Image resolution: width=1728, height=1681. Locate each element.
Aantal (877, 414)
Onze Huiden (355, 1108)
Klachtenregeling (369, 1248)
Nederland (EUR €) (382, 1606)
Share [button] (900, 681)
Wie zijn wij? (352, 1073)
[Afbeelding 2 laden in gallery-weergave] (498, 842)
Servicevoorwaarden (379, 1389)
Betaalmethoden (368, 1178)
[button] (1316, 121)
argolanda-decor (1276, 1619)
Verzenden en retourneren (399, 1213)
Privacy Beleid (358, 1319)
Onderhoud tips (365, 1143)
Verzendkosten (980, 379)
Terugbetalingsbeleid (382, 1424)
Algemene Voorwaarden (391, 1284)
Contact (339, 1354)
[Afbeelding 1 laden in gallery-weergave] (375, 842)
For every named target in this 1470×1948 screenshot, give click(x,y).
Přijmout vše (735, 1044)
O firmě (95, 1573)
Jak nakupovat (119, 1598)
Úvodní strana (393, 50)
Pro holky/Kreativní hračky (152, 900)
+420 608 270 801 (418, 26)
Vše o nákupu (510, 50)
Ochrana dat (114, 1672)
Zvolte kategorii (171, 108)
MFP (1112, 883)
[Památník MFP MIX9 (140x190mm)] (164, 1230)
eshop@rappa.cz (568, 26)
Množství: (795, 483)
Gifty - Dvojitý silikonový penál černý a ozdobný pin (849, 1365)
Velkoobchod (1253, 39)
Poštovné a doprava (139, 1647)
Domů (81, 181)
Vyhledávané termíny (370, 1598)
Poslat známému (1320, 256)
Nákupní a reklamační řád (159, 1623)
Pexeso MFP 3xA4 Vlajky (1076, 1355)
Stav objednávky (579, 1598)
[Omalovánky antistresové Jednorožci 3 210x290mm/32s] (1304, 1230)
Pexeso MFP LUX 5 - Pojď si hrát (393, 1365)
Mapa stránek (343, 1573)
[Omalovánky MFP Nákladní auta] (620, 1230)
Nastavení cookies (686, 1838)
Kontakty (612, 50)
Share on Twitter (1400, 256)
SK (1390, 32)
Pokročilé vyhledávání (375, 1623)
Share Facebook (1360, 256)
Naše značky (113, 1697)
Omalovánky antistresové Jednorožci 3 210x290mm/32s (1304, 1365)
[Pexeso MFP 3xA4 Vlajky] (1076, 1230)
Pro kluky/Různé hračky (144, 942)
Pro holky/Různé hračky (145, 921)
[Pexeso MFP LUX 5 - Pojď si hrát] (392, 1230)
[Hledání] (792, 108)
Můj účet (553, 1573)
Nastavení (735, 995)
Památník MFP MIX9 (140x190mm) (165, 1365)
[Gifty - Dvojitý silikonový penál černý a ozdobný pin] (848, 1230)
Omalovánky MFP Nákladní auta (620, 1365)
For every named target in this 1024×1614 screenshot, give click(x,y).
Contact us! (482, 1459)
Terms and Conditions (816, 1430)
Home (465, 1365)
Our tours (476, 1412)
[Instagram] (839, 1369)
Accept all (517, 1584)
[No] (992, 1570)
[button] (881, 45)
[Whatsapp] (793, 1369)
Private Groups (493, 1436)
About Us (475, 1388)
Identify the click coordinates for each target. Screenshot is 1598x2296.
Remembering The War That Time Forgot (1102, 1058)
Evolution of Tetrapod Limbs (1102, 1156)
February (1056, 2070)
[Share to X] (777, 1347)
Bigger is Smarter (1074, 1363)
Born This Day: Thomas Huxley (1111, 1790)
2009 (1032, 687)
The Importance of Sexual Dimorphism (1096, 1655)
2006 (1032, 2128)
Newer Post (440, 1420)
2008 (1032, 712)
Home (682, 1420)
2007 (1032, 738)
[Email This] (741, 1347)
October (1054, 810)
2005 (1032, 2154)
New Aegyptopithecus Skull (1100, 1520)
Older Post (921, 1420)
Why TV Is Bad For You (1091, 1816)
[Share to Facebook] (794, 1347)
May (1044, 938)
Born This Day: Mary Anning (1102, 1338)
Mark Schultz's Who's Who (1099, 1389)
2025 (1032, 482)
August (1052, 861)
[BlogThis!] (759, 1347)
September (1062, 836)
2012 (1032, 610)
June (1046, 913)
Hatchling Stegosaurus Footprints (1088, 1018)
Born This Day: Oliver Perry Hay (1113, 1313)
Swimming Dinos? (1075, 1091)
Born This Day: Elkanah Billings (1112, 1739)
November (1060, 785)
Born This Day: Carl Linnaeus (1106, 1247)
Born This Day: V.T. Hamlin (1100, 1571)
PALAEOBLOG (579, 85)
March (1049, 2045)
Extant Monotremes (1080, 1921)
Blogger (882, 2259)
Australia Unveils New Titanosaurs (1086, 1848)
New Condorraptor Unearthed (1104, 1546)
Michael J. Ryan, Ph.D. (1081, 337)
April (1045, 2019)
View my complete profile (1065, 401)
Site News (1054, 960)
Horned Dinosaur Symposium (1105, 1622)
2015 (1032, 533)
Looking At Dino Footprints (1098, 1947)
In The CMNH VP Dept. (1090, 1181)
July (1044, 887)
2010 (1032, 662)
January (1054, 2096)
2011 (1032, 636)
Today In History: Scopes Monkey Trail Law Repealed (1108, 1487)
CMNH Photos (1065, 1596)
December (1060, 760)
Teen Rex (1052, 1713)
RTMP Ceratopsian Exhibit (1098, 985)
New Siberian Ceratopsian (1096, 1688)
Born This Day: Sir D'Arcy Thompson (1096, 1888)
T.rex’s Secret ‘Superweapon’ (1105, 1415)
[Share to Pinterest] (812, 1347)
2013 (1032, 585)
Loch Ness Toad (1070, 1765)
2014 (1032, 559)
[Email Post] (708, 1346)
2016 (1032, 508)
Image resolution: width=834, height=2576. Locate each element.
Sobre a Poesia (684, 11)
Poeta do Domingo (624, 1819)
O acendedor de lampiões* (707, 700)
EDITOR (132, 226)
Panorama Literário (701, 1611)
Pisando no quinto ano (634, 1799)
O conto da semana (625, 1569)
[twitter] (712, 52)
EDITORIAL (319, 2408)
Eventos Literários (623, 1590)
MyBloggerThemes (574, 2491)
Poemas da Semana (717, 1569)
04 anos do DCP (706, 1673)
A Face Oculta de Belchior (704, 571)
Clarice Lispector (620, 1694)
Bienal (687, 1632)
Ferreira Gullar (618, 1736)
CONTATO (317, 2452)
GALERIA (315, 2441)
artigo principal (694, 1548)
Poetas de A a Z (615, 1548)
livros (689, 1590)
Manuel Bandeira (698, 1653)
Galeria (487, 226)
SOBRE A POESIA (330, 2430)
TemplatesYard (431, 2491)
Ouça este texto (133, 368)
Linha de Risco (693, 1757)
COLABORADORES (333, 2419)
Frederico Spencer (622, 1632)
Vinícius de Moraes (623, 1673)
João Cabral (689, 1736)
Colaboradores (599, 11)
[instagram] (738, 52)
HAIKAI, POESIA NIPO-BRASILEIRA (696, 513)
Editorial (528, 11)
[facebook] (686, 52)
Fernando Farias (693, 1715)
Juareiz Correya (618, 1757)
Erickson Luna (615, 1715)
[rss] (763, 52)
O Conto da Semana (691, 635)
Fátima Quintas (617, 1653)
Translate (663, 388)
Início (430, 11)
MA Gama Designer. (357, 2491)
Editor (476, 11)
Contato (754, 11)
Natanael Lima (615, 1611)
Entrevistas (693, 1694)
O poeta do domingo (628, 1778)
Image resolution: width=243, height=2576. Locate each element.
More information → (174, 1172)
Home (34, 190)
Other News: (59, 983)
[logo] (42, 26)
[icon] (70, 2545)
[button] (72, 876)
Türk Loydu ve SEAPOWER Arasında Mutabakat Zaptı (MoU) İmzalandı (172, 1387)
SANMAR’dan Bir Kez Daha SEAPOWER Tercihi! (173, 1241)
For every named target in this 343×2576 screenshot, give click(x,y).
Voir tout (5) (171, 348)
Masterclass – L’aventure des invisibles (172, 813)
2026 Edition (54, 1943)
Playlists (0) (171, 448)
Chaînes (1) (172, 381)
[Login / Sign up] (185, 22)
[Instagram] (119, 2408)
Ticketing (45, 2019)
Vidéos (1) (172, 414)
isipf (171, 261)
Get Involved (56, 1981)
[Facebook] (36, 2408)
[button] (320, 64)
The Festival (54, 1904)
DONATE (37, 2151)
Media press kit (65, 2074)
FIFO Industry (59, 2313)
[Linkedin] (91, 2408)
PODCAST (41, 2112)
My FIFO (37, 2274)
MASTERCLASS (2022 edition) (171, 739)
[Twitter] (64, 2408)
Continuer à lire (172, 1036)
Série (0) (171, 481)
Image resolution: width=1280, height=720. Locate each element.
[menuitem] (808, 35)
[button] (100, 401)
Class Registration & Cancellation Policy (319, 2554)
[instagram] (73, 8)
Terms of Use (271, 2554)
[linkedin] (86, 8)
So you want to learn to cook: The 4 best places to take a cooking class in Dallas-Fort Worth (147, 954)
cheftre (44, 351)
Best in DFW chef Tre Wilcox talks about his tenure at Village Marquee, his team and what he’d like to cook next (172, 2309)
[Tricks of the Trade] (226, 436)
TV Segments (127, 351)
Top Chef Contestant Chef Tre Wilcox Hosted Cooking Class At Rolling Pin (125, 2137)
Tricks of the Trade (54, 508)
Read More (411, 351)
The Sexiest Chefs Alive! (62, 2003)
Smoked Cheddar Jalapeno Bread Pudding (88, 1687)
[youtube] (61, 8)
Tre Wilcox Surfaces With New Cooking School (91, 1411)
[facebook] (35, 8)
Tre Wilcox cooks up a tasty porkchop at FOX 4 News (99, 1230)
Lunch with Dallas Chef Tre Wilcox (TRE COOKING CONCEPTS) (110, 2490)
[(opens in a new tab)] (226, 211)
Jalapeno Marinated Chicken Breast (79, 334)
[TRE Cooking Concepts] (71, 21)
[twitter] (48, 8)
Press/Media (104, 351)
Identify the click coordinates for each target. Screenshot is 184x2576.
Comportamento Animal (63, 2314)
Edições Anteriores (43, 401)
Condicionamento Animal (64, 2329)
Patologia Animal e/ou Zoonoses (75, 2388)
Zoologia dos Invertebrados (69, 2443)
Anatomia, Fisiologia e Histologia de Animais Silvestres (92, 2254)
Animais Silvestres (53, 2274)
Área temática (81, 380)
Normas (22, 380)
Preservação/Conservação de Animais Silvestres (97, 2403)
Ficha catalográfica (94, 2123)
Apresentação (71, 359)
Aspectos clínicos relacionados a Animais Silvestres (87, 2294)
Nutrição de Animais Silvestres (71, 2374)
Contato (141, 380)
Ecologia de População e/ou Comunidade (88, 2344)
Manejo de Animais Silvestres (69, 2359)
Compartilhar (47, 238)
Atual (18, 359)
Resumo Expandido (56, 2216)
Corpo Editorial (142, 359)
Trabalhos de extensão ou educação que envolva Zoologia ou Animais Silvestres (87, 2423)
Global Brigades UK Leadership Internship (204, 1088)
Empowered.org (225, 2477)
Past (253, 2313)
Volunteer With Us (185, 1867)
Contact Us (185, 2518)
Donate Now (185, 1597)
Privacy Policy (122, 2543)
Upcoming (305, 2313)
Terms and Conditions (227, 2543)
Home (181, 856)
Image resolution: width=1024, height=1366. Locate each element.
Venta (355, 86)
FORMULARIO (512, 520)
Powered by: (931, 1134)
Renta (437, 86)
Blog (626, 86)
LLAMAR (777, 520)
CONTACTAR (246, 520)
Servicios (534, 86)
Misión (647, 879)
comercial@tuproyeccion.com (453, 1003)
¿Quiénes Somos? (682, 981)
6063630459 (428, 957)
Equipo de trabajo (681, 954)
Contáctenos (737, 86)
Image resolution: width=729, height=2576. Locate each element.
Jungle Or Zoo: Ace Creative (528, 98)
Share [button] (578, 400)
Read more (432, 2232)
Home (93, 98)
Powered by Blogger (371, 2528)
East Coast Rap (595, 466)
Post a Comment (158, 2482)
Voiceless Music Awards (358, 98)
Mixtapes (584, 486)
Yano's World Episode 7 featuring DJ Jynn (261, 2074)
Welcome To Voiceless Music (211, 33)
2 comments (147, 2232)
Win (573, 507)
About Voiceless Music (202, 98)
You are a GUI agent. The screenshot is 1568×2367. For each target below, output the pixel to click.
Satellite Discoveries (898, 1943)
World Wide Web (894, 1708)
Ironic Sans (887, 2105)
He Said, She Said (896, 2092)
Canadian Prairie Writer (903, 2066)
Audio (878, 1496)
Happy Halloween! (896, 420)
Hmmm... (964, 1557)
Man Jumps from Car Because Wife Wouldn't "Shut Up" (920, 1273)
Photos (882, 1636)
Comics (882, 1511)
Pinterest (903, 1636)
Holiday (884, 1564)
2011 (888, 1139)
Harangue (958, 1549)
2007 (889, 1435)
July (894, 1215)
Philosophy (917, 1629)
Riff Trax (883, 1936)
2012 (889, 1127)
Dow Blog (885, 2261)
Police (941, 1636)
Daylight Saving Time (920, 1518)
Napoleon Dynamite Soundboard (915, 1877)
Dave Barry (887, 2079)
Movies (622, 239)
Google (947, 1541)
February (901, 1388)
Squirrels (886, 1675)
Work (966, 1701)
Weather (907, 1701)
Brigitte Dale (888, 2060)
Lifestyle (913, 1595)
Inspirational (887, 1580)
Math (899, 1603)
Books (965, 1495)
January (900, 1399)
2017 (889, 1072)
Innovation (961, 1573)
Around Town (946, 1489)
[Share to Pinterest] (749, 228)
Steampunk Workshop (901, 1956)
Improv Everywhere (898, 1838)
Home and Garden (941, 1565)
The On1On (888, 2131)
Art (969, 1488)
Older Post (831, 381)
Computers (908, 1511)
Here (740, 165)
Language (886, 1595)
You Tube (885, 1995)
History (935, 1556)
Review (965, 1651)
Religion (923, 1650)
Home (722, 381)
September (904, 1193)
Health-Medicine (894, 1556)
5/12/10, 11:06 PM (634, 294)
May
□ □ □ □ □ □ □
**AIM OF THE TASK:** Find every line in the records that uses the string "Dallas", then copy it.

**ANSWER SECTION:**
So you want to learn to cook: The 4 best places to take a cooking class in Dallas-Fort Worth (147, 954)
Lunch with Dallas Chef Tre Wilcox (TRE COOKING CONCEPTS) (110, 2490)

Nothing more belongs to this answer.